- Extracted data -
———

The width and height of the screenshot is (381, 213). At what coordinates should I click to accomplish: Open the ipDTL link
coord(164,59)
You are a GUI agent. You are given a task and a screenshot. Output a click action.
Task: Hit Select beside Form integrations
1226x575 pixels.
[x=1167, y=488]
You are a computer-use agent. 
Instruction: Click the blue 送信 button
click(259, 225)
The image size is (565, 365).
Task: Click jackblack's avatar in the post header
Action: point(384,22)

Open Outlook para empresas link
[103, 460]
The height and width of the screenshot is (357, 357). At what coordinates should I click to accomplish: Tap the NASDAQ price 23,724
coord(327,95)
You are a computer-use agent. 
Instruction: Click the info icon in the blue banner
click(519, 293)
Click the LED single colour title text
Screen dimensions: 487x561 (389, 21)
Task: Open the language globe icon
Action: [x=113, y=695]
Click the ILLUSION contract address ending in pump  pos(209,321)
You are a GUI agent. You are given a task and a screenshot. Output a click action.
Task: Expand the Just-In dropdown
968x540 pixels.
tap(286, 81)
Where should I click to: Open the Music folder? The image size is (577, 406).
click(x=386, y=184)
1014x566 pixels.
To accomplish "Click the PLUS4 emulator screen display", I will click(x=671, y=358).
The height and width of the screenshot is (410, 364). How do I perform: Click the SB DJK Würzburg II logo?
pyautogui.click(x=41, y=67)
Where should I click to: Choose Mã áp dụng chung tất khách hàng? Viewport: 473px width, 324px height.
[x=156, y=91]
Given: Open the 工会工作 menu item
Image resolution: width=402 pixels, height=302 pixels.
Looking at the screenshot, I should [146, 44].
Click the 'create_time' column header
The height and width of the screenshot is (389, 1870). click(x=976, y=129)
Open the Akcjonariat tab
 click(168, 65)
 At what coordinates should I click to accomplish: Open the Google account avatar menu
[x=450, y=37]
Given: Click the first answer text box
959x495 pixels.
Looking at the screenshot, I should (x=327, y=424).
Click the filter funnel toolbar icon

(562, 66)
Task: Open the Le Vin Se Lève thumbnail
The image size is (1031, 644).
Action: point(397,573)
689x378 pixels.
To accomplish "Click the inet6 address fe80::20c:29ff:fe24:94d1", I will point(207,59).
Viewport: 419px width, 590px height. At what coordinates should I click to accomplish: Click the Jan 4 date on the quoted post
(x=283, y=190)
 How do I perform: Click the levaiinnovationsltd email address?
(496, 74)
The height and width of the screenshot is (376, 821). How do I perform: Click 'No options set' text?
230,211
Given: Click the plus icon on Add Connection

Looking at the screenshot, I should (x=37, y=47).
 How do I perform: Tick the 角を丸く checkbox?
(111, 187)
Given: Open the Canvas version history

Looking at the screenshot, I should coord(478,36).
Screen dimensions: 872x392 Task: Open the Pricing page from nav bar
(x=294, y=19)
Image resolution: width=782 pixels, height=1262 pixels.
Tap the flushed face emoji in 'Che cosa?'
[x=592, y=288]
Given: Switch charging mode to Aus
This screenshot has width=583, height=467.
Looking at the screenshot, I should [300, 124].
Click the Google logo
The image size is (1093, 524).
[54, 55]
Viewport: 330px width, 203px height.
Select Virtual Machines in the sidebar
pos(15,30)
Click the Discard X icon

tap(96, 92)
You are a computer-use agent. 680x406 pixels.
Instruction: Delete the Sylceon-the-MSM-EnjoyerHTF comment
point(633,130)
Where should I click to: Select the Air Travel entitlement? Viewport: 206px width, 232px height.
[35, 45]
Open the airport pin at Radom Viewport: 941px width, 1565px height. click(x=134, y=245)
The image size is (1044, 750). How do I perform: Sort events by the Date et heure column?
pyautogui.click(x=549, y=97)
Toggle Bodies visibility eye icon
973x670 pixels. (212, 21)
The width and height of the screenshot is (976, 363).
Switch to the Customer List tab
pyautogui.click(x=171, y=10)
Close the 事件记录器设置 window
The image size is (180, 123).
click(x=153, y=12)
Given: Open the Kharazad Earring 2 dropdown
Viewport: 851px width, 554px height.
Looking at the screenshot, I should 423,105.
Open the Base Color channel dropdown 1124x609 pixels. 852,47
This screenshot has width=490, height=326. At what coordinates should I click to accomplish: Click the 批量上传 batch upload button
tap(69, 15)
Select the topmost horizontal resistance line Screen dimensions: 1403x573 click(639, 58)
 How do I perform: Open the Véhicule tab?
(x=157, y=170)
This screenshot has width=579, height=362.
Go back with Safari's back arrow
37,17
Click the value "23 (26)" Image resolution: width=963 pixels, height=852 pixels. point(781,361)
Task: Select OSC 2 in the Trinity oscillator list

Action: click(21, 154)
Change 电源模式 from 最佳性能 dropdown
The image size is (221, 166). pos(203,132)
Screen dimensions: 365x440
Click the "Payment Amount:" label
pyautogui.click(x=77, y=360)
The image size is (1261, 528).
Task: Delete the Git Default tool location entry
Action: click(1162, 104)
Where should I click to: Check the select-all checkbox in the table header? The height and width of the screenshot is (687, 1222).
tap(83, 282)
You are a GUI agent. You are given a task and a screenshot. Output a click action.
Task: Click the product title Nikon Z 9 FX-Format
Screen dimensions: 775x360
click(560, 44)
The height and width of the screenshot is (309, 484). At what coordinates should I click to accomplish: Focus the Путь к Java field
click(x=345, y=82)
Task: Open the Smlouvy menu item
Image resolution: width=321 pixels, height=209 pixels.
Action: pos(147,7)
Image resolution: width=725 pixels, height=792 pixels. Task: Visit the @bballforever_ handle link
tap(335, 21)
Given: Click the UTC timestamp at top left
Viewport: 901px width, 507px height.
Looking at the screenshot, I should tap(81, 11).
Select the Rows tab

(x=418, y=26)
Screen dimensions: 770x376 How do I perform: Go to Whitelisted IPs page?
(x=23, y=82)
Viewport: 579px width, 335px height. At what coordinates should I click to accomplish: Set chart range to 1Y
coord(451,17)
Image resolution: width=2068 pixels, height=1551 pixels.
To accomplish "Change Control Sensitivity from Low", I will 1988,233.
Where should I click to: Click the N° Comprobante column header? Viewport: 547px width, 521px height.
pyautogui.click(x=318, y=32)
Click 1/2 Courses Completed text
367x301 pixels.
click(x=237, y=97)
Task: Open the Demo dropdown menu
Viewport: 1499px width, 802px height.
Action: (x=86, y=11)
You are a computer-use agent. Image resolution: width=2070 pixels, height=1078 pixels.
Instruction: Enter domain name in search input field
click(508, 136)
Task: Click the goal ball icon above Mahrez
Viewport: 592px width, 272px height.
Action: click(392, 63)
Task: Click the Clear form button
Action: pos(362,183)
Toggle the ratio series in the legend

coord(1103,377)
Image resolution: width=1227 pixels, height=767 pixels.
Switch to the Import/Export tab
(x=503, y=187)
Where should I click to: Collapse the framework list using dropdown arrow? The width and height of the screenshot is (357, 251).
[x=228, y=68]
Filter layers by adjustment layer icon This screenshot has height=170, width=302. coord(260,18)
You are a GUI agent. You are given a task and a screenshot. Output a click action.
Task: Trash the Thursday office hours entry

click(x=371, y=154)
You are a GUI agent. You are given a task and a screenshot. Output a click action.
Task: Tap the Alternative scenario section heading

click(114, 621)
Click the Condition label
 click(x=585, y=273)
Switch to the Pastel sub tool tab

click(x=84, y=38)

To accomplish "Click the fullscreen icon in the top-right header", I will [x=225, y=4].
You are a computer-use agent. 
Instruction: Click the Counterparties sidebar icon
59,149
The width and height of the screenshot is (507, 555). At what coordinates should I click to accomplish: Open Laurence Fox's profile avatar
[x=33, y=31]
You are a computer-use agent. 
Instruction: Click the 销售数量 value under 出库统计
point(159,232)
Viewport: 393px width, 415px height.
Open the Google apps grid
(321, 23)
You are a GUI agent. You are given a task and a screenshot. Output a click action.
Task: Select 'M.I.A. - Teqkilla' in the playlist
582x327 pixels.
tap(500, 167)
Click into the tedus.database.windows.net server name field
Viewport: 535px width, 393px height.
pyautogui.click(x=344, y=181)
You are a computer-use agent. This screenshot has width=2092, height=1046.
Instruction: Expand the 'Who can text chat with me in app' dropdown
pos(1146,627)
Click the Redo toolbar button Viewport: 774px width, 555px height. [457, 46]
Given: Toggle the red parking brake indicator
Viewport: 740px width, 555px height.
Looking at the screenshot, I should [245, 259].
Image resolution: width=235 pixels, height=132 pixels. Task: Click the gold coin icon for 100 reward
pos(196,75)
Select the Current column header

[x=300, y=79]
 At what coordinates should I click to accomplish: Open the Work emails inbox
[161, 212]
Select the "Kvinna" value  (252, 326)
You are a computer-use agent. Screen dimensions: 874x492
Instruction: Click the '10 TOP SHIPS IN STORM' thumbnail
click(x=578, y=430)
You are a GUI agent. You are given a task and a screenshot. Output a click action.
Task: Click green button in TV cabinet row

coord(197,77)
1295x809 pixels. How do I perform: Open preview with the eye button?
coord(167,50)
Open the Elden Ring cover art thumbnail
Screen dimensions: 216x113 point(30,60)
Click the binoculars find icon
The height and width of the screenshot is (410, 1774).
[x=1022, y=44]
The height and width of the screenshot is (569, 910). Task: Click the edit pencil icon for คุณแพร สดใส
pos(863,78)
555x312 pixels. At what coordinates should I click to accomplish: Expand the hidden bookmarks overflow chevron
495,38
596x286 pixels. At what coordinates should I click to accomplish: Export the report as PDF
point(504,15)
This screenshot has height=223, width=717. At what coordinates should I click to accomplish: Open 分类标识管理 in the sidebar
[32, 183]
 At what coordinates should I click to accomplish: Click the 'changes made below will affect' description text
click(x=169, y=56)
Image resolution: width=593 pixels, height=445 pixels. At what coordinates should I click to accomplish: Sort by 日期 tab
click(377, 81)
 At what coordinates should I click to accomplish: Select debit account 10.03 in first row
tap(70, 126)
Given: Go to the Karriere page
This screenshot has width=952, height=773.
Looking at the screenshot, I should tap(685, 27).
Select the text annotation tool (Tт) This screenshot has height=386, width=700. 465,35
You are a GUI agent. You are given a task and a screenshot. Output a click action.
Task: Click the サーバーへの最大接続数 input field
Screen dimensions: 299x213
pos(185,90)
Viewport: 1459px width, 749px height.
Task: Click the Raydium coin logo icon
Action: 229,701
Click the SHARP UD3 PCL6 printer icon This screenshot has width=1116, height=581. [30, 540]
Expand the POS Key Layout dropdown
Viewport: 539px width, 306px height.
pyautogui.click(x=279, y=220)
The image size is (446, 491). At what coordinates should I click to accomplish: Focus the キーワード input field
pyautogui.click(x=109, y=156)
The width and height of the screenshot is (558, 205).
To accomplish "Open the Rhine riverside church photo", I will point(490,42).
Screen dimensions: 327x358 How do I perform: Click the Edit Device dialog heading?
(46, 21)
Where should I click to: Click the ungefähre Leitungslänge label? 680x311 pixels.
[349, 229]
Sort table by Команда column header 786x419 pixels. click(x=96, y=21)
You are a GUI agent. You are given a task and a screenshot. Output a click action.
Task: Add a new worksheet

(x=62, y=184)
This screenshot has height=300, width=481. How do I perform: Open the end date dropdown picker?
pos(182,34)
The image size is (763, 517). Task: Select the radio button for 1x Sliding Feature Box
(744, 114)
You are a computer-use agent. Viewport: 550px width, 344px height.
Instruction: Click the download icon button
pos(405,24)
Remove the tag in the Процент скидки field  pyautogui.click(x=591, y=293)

———

- What the exercise asks -
Report each line in the preceding entries that holds the string "item".

- Answer below -
Given: Open the 工会工作 menu item
Task: Open the Smlouvy menu item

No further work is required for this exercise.